**Brief:** Leave the pictures out, and repeat exactly every line from the one with "Screen dimensions: 957x538" through the end of the data below.

Top of Source records

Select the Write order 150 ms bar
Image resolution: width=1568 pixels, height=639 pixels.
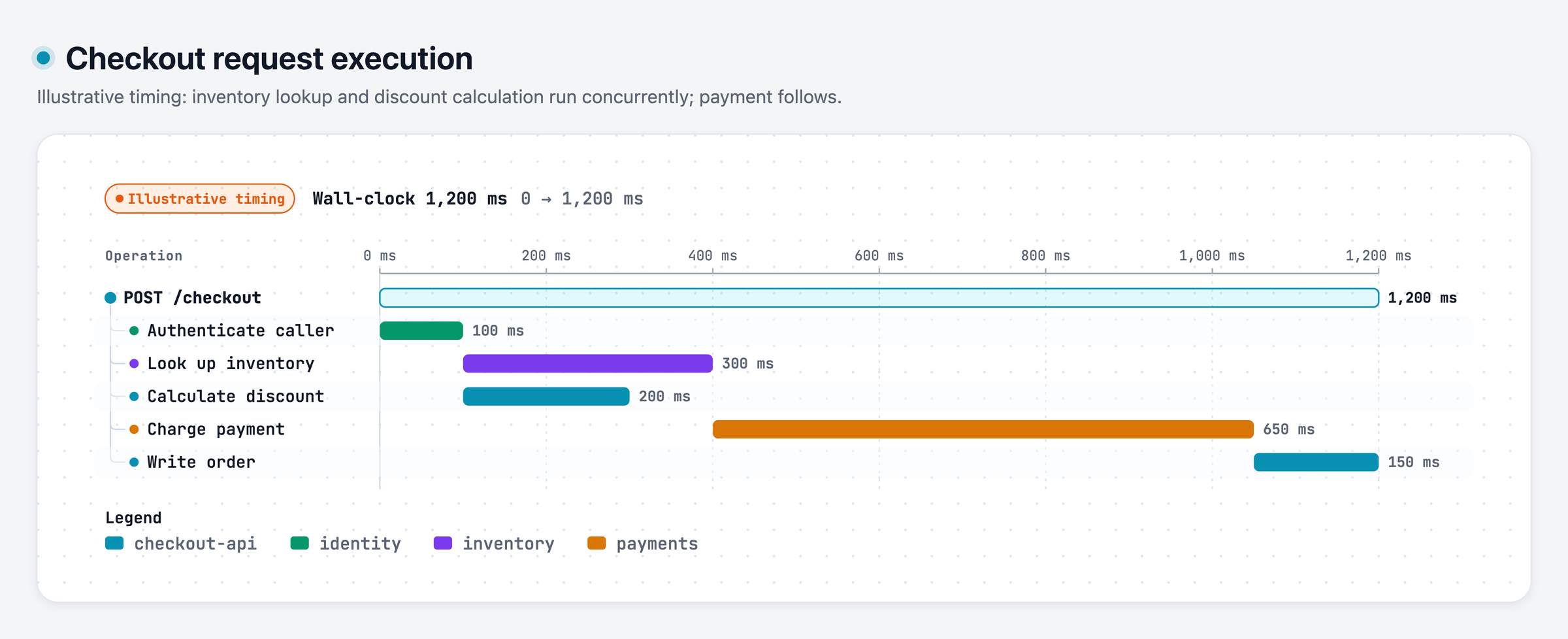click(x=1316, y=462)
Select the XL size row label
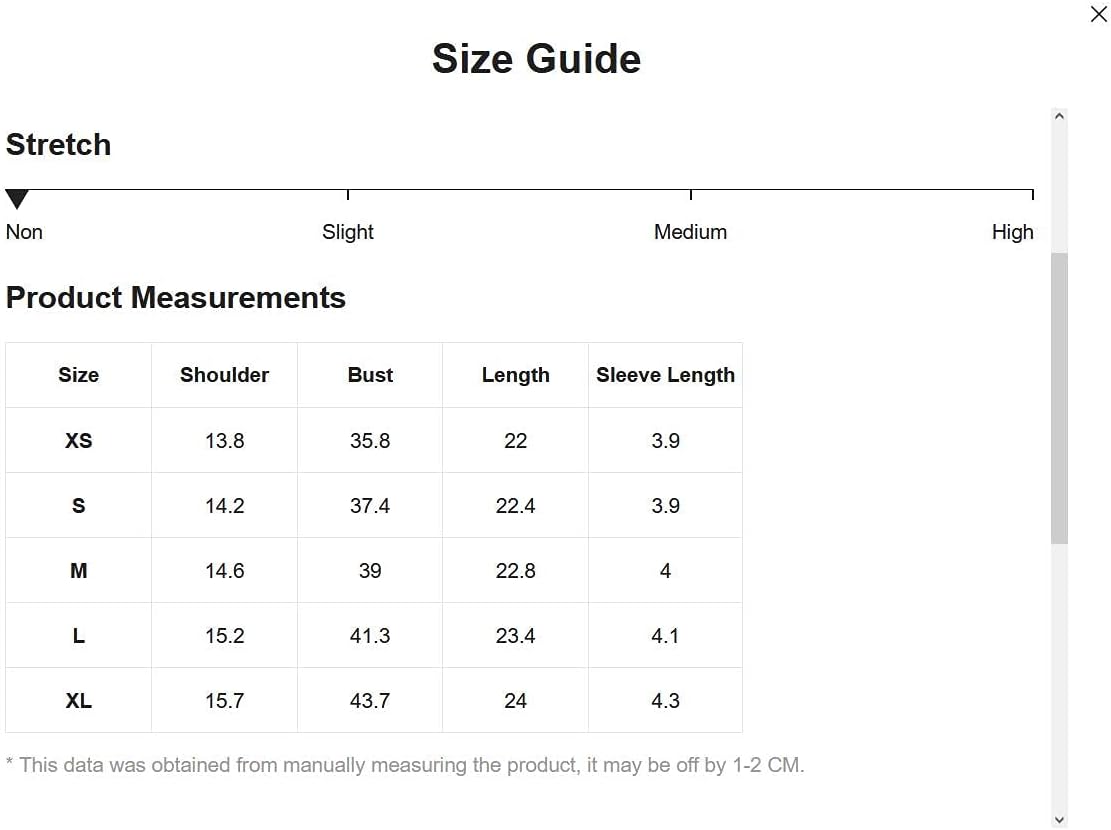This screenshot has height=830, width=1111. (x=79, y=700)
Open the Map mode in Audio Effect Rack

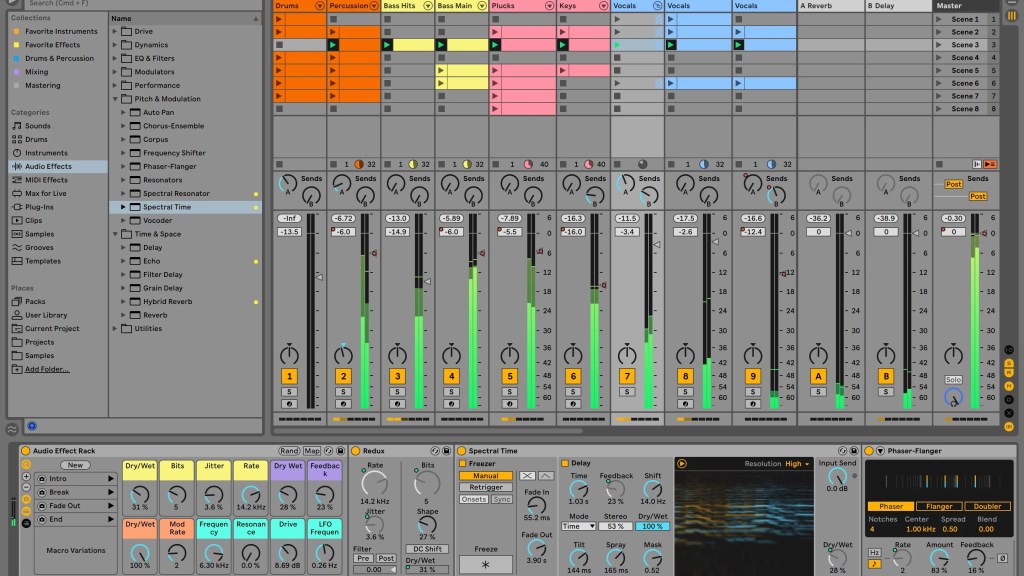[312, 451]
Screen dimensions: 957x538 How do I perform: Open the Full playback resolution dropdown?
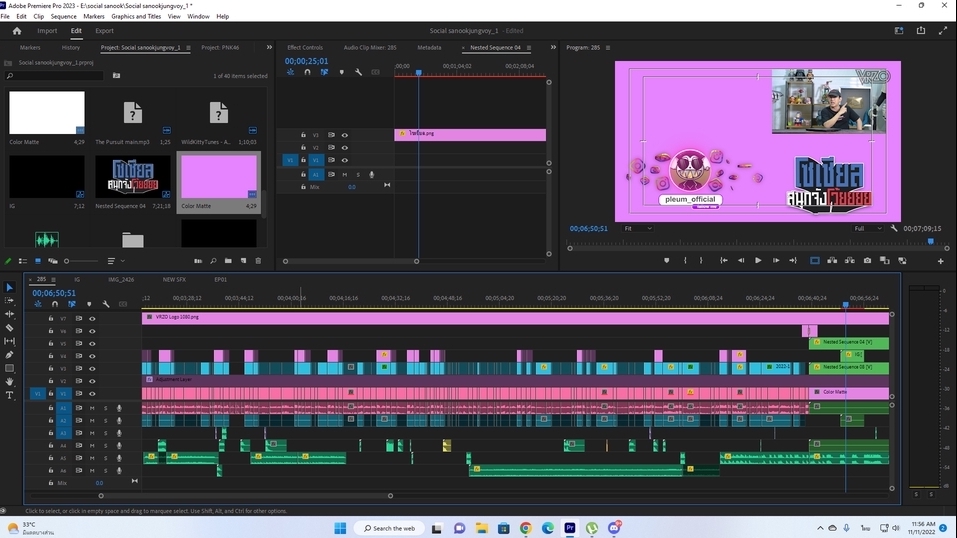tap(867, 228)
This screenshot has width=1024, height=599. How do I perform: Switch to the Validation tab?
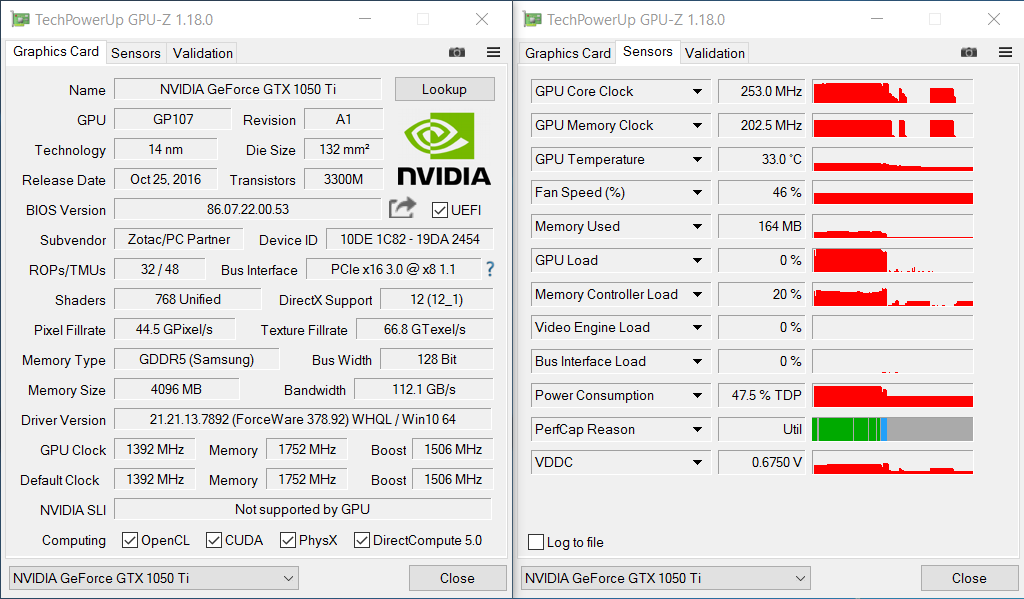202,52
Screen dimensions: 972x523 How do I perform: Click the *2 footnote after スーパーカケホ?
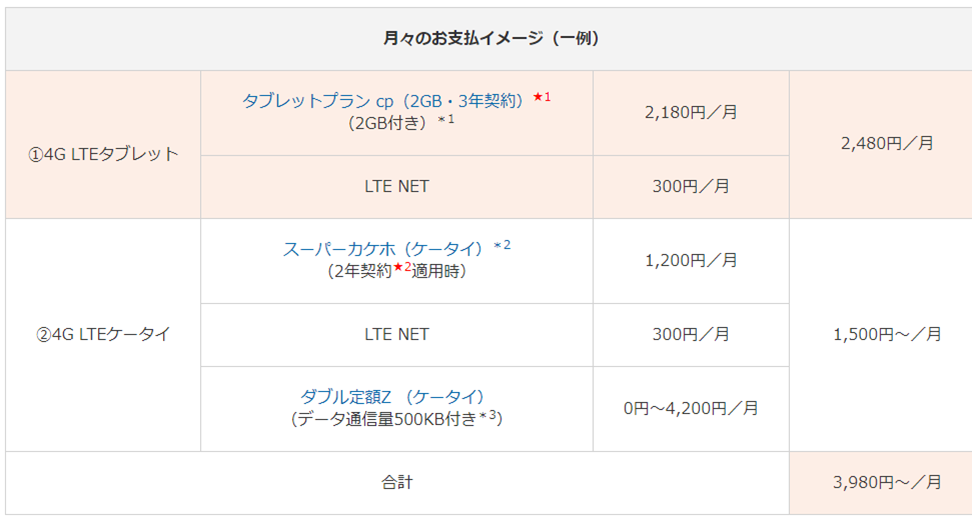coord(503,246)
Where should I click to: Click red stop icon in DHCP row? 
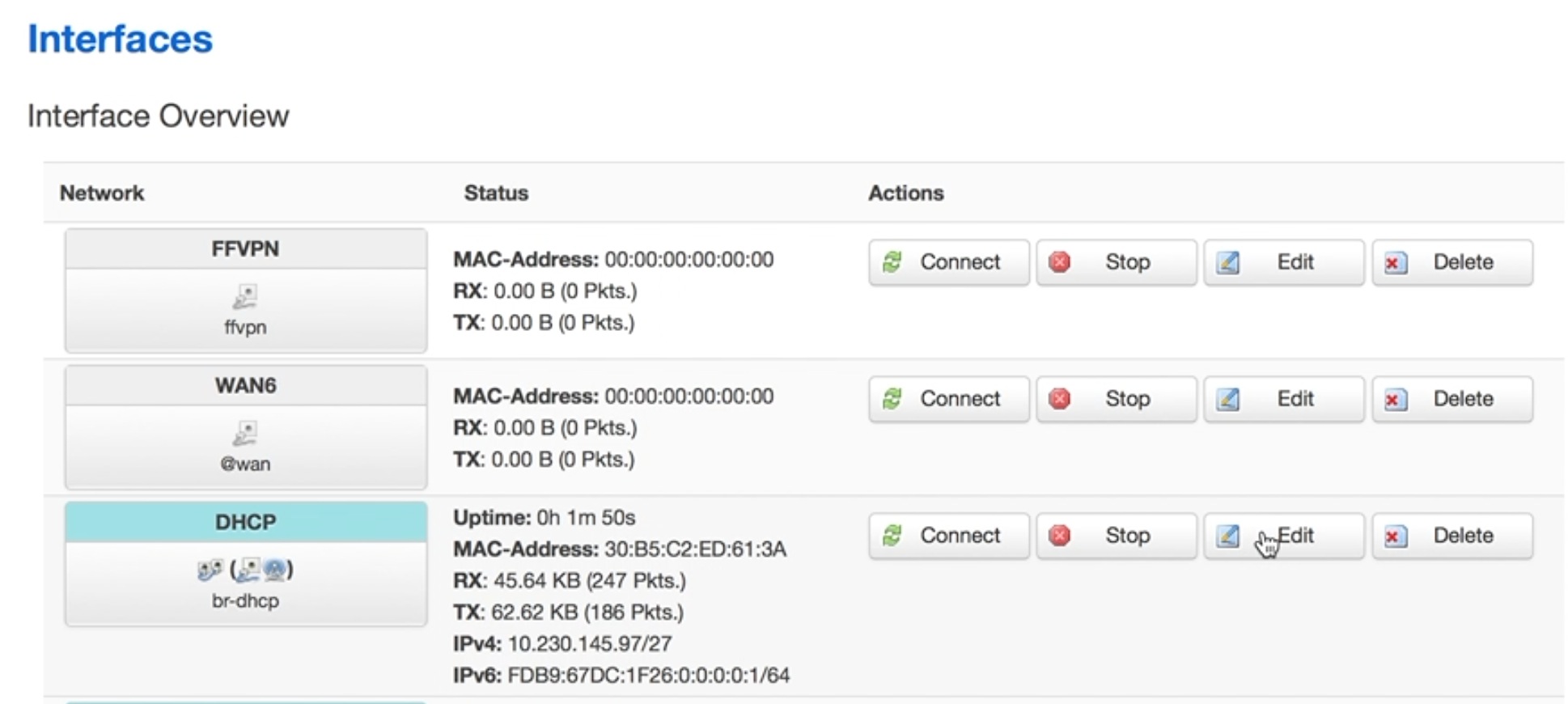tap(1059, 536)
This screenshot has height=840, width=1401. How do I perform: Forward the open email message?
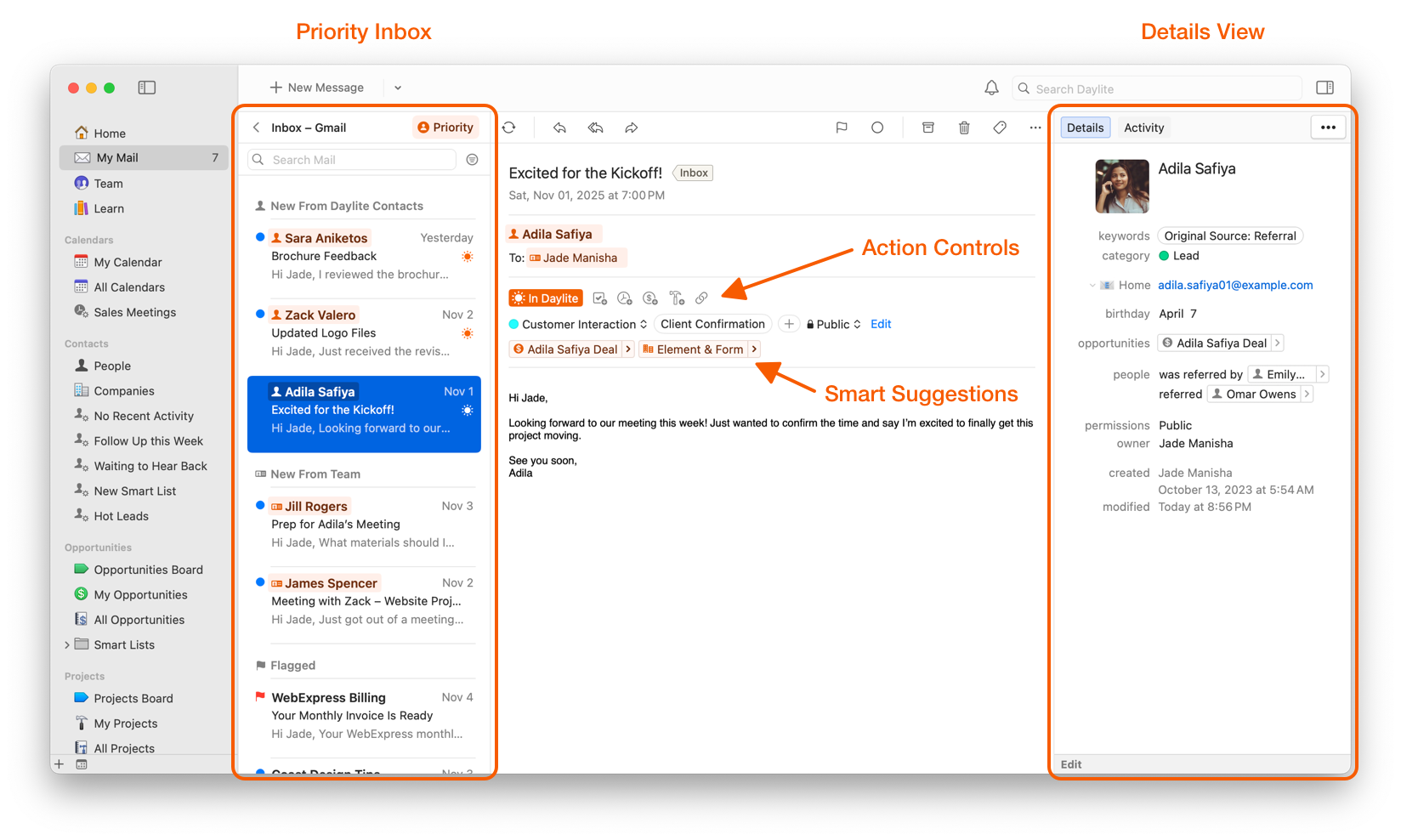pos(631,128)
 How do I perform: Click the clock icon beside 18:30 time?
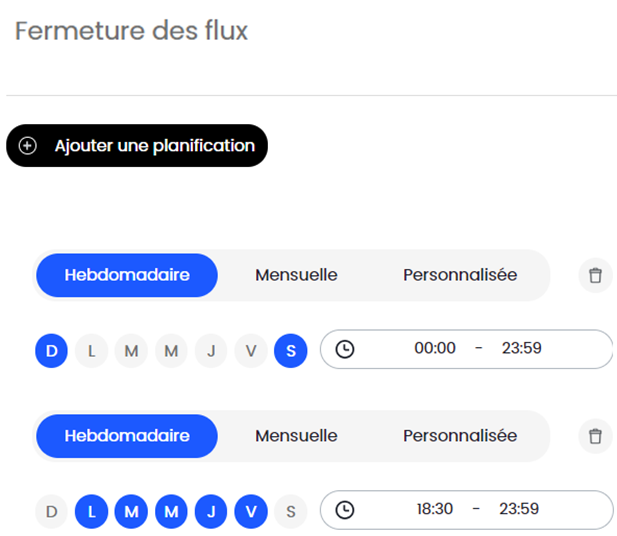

Bottom of Source records

**Response to the exercise:**
Screen dimensions: 957x538 How do I perform: Open the Full playback resolution dropdown?
tap(867, 228)
This screenshot has width=1024, height=599. How do I perform: Switch to the Validation tab?
202,52
Screen dimensions: 972x523 How do I perform: Click the *2 footnote after スーパーカケホ?
coord(503,246)
Where should I click to: Click red stop icon in DHCP row? 
tap(1059, 536)
This screenshot has height=840, width=1401. How do I perform: Forward the open email message?
pos(631,128)
 How do I perform: Click the clock icon beside 18:30 time?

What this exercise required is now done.